Another challenge, he says, is in encouraging young people to develop a sense of consciousness and sense of community; made difficult when they are confronted with the choice of either maintaining their spiritual principles, or loosening them to make commercial or reputational gains.
“Religion theoretically is based on principles. And the corporate sector, private sector, politics, and all these other areas, are based on the compromise of principles. So we need to get people back to a place where they are willing to find intangible rewards at the expense of the tangible rewards they would get for doing things that are absent of ethics. And that’s hard to do when they don’t have a bigger picture in mind.”
Metrics of success
During my own journey, I’ve spent a lot of time contemplating these ‘rewards’ and understanding what ‘success’ really means.
I believe that success, especially in a design or startup context, should not be primarily about valuation, stock price or user growth, but rather should be more holistic – something unique to each individual or organisation, but rooted in purposeful, meaningful impact, both to the people you’re serving and to yourself.
Reframing success as inclusive of financial impact, personal and spiritual wellbeing, and community service can profoundly change the way we approach our work and what we focus on whether we are start-ups, corporations, agencies or governments.
It’s heartening to see increasing numbers of organisations working to reframe what success means to them, but overwhelmingly it feels that success for most is still built around sales revenue, net profit margin, shareholder returns, and other financial metrics.
Khalid calls this a “phenomenon of modernity”, and explains that “we have transitioned into a place where we moved away from conversations on virtues, and towards conversations on values”. The problem, he contests, is that there are no tangible specifics to what these values really are.

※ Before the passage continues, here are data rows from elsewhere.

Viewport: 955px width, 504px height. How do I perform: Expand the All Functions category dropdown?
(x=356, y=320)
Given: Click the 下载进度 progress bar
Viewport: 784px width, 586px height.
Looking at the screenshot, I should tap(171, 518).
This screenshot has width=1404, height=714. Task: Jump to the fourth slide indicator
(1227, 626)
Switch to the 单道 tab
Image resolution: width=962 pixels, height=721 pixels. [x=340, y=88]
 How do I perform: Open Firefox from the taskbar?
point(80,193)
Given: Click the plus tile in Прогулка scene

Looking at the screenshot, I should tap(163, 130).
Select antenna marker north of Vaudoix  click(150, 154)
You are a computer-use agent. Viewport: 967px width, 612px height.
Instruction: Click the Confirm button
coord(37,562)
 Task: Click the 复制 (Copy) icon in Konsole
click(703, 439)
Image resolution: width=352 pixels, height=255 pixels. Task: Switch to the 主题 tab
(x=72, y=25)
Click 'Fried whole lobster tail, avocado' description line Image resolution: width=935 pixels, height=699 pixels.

“We have transitioned into a place where we moved away from conversations on virtues, and towards conversations on values.”
“In America at least, these values are rooted in a claim for Western philosophical experience that didn’t even talk about these things decades ago,” he explains. “They’re more so dealing with a construct that becomes problematic because it claims to be rooted in something that it’s not actually rooted in. And now they also get applied to companies, which are spaces of ambiguity. Because companies are just made up of individuals that bring their own ethics and values.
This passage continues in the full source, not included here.